THE new Borders Railway has attracted 125,000 passengers since in launched in September.

There have been 125,971 passenger journeys since the new Edinburgh-Tweedbank service opened to the public on Sunday September 6.

Demand for the service has forced ScotRail to add extra carriages after complaints that some commuters were forced to stand throughout the hour-long journey while others at intermediate stations were unable to board because the trains were already too busy.

The service has attracted students, commuters, tourist travellers and rail enthusiasts.

In addition to the regular passenger services, special steam trains have also been running on the line to celebrate the Borders Railway launch. The steam journeys, which are running three times a week until October 18, are completely sold out and will carry an additional 6,200 passengers.

Phil Verster, managing director of the ScotRail Alliance, said: “The incredible interest in the Borders Railway over the first few weeks highlights what a remarkable achievement has been made by the opening of the new line.

“By helping to create new opportunities for the people of the Scottish Borders, Midlothian and Edinburgh, this line better connects the regions and benefits both the local people and the local economy.

“There is a great future ahead for Scotland’s railways, and the Borders Railway is an exciting part of that.”

The £294 million railway was opened 46 years and eight months to the day since its predecessor - the Waverley Line - was axed as part of the Beeching cuts.

It has led campaigners to call for other lost routes to be reinstated.

Minister for Transport and Islands, Derek Mackay, said: “The historic reopening of the Borders Railway has clearly captured people’s interest and I am delighted to see the soaraway success of services and impressive passenger numbers.

“It is particularly good to see the Borders and Midlothian reap the benefits of being reconnected to Scotland’s rail network after an absence of almost half a century."

Councillor David Parker, Leader of Scottish Borders Council, said he had been "taken aback" by the popularity of the Borders Railway.

#####

◆ **Exercise requirements**: Reproduce everything in the Borders Railway article from "The £294 million" down to "the Beeching cuts.", word for word.

◆ **Dataset records**:
#####

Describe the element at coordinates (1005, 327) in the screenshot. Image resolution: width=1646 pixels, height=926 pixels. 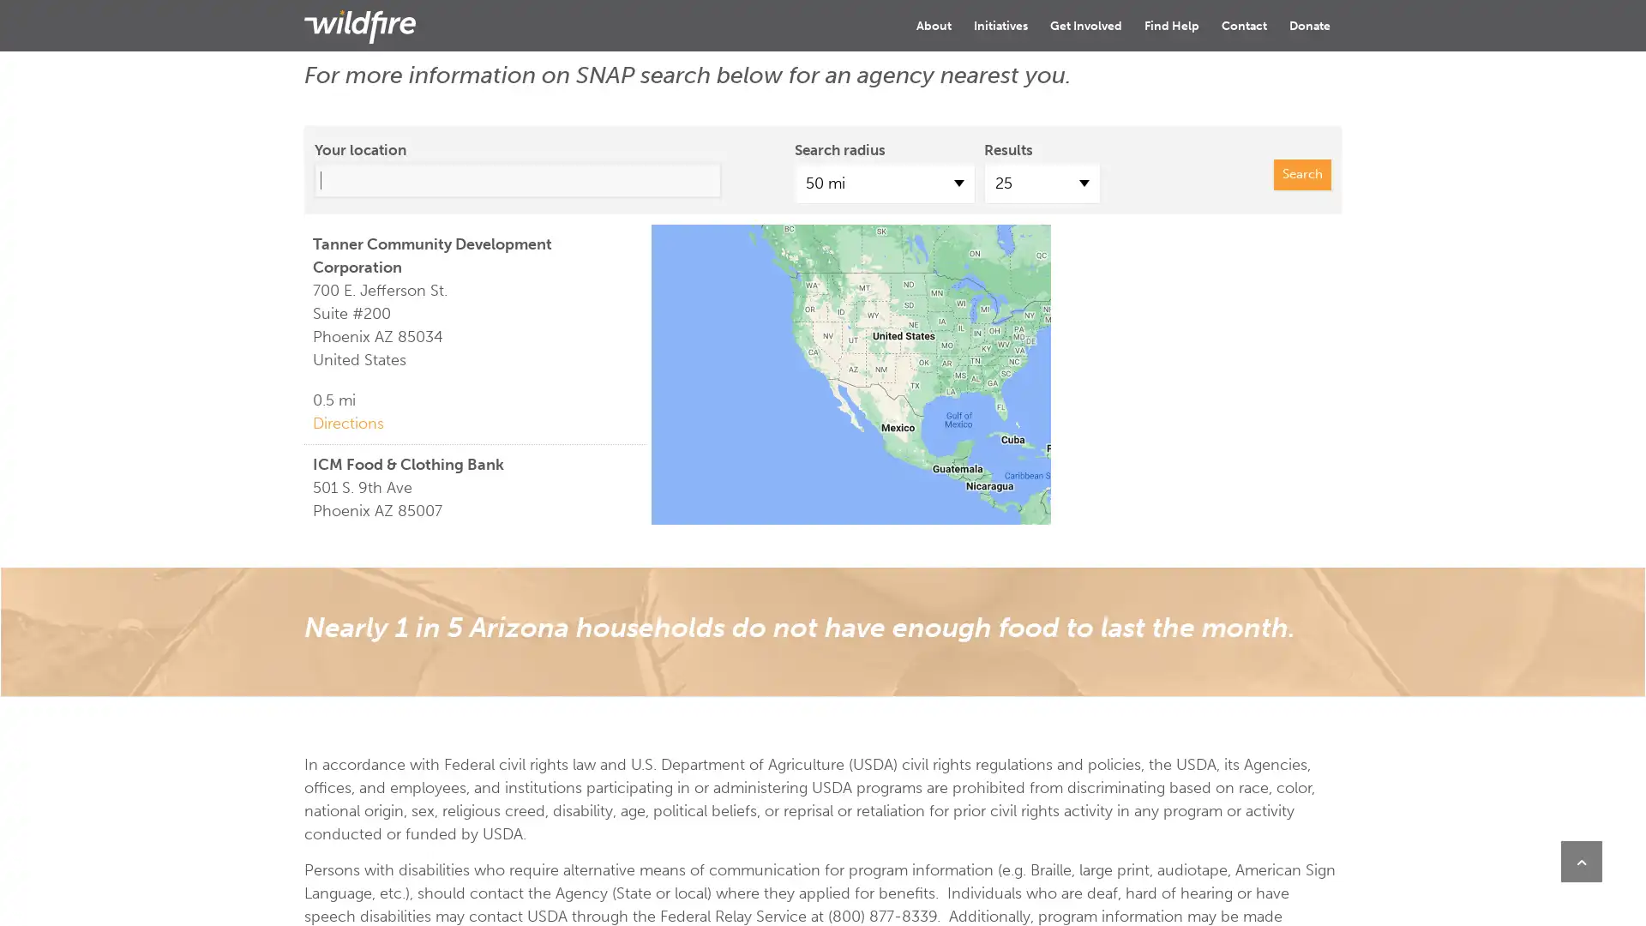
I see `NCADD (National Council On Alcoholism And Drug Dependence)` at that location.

#####

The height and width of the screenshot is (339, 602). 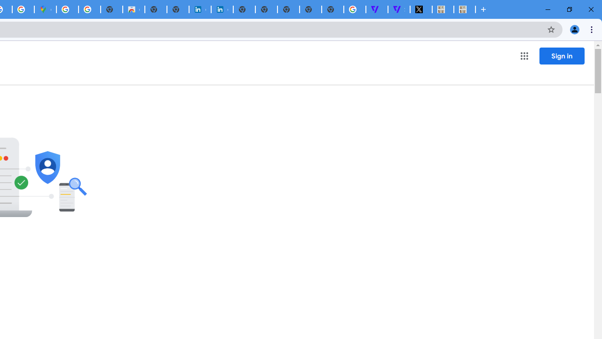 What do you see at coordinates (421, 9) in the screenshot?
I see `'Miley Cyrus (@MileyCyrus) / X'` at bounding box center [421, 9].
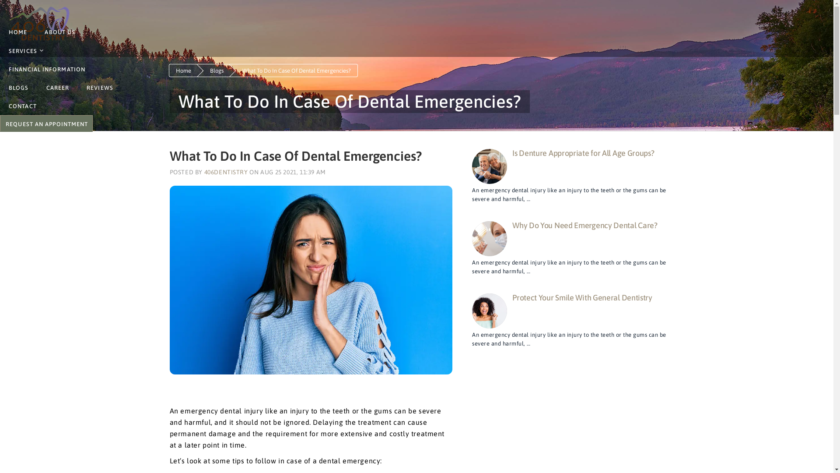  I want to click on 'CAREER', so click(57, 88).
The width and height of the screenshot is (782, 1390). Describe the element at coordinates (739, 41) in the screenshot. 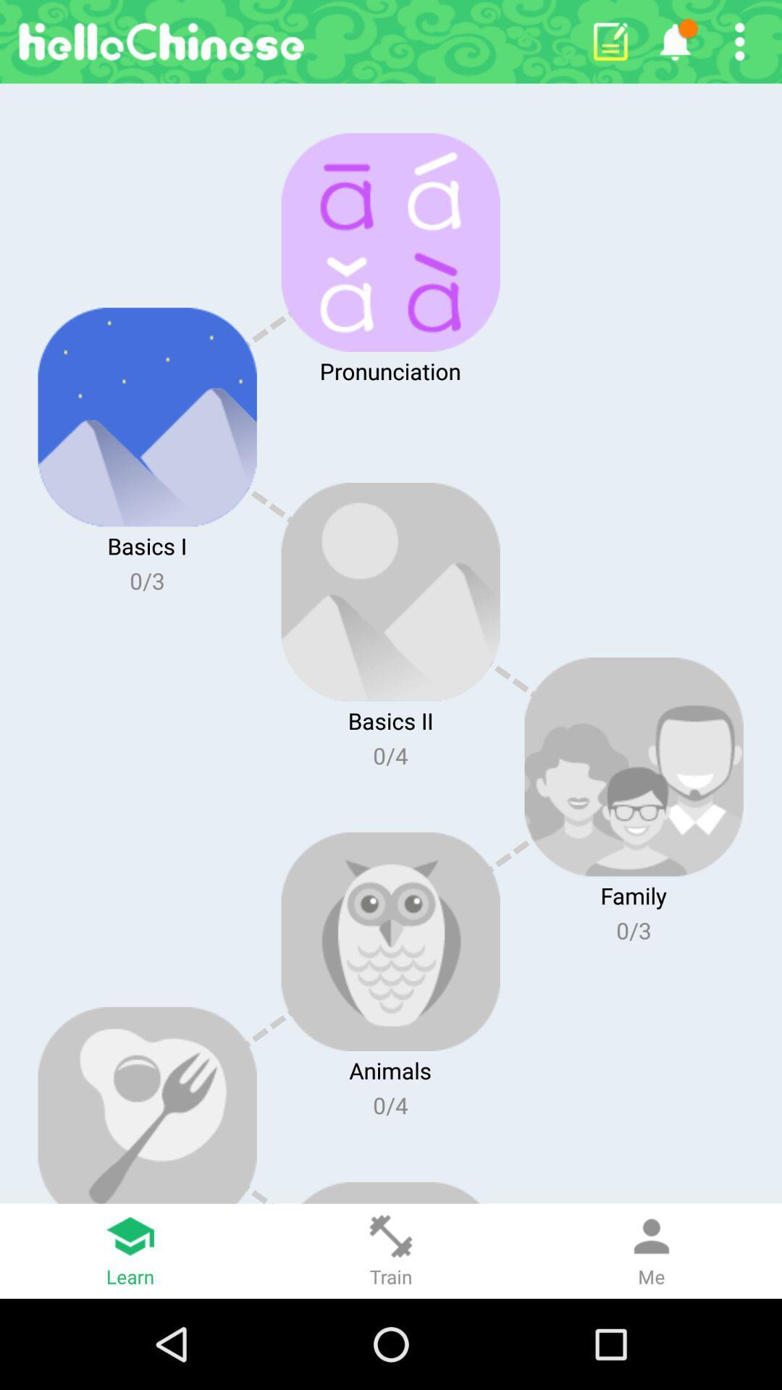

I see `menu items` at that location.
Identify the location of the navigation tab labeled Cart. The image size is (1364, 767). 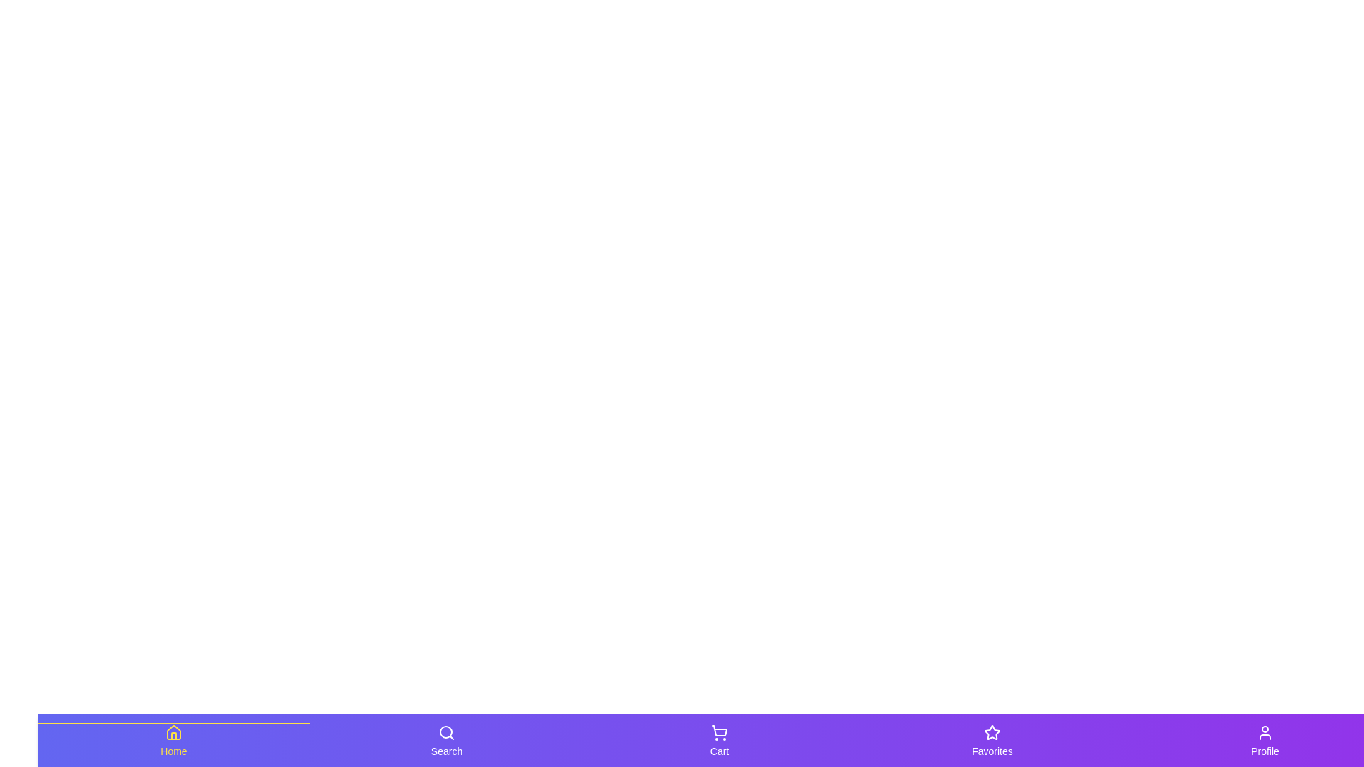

#####

◆ **Solution to the exercise**:
The £294 million railway was opened 46 years and eight months to the day since its predecessor - the Waverley Line - was axed as part of the Beeching cuts.